Last Updated:Oct 19, 2023

The cloud-native AI suite is a Container Service for Kubernetes (ACK) solution powered by cloud-native AI technologies and products. The cloud-native AI suite can help you fully utilize cloud-native architectures and technologies to quickly develop an AI-assisted production system in ACK. The cloud-native AI suite also provides full-stack optimization for AI or machine learning applications and systems. This topic describes the architecture, key features, and use scenarios of the cloud-native AI suite. This topic also describes how to work with the cloud-native AI suite.

Architecture

The cloud-native AI suite uses Kubernetes as the base. It centrally manages heterogeneous resources, and provides standard Kubernetes clusters and APIs to run key components, manage and maintain resources, schedule and scale AI jobs, accelerate data access, orchestrate workflows, integrate big data services, manage the lifecycle of AI jobs, manage AI artifacts, and perform O&M tasks. The cloud-native AI suite also optimizes AI DevOps. It supports AI dataset management, and allows you to develop, train, and evaluate AI models and deploy models as inference services.

You can use key components through the CLI, SDKs for different programming languages, and the console. With the help of these components and tools, you can build, extend, or customize your AI production systems on demand. The cloud-native AI suite also allows you to integrate Alibaba Cloud AI services, open source AI frameworks, and third-party AI capabilities by using the same components and tools.

In addition, the cloud-native AI suite supports seamless integration with Machine Learning Platform for AI to help you develop a high-performance, elastic one-stop AI platform. You can use services such as Data Science Workshop (DSW), Deep Learning Containers (DLC), and Elastic Algorithm Service (EAS) provided by Machine Learning Platform for AI. ACK can greatly improve the elasticity and efficiency of AI model development, training, and inference for the preceding services. The cloud-native AI suite also allows you to deploy Lightweight Machine Learning Platform for AI in ACK clusters with a few clicks to make AI development much easier. You can integrate algorithms and engines that are deeply optimized by Machine Learning Platform for AI based on years of experience into containerized applications to greatly accelerate model training and inference. For more information about Machine Learning Platform for AI, see What is Machine Learning Platform for AI?

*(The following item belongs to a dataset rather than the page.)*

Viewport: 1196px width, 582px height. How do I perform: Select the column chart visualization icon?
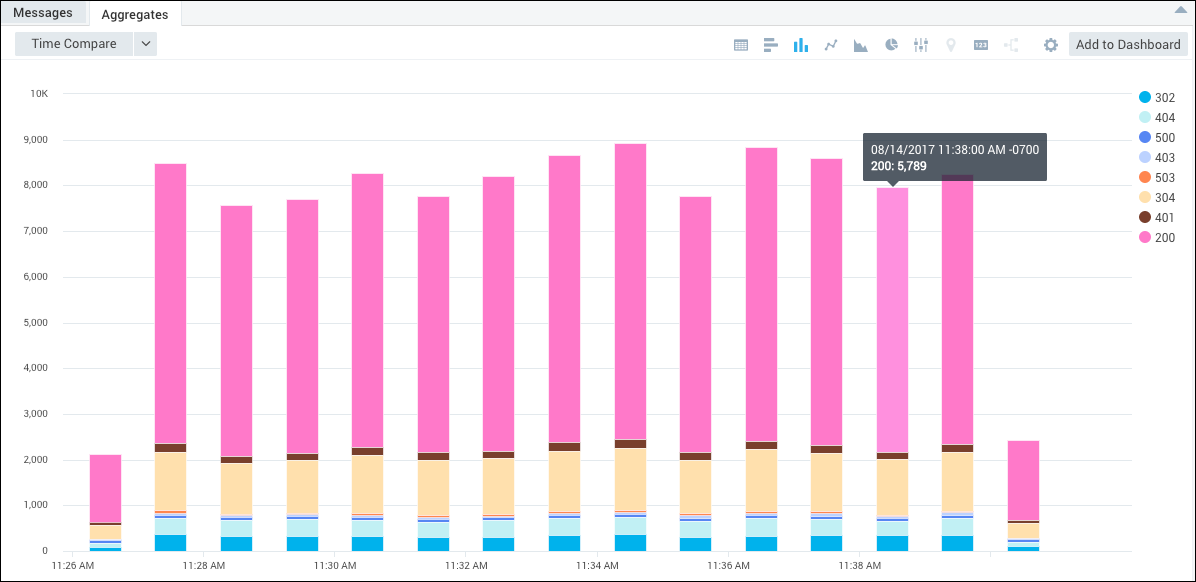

The following figure shows the architecture of the cloud-native AI suite.

architecture.png

Key features

The cloud-native AI suite uses Kubernetes as the base, and provides full-stack support and optimization for AI and machine learning applications and systems. The following table describes the key features provided by the cloud-native AI suite.

Feature

Description

References

Centralized management of heterogeneous resources

  • Support for heterogeneous resources: In addition to the resources supported by ACK, the cloud-native AI suite also supports heterogeneous resources such as NVIDIA GPUs, NPUs, VPUs, and RDMA. You can use the cloud-native AI suite to centrally schedule, manage, and maintain these resources.

  • Monitoring and maintenance: The cloud-native AI suite monitors GPUs in multiple dimensions and displays visualized information about the allocation, use, and health status of GPUs.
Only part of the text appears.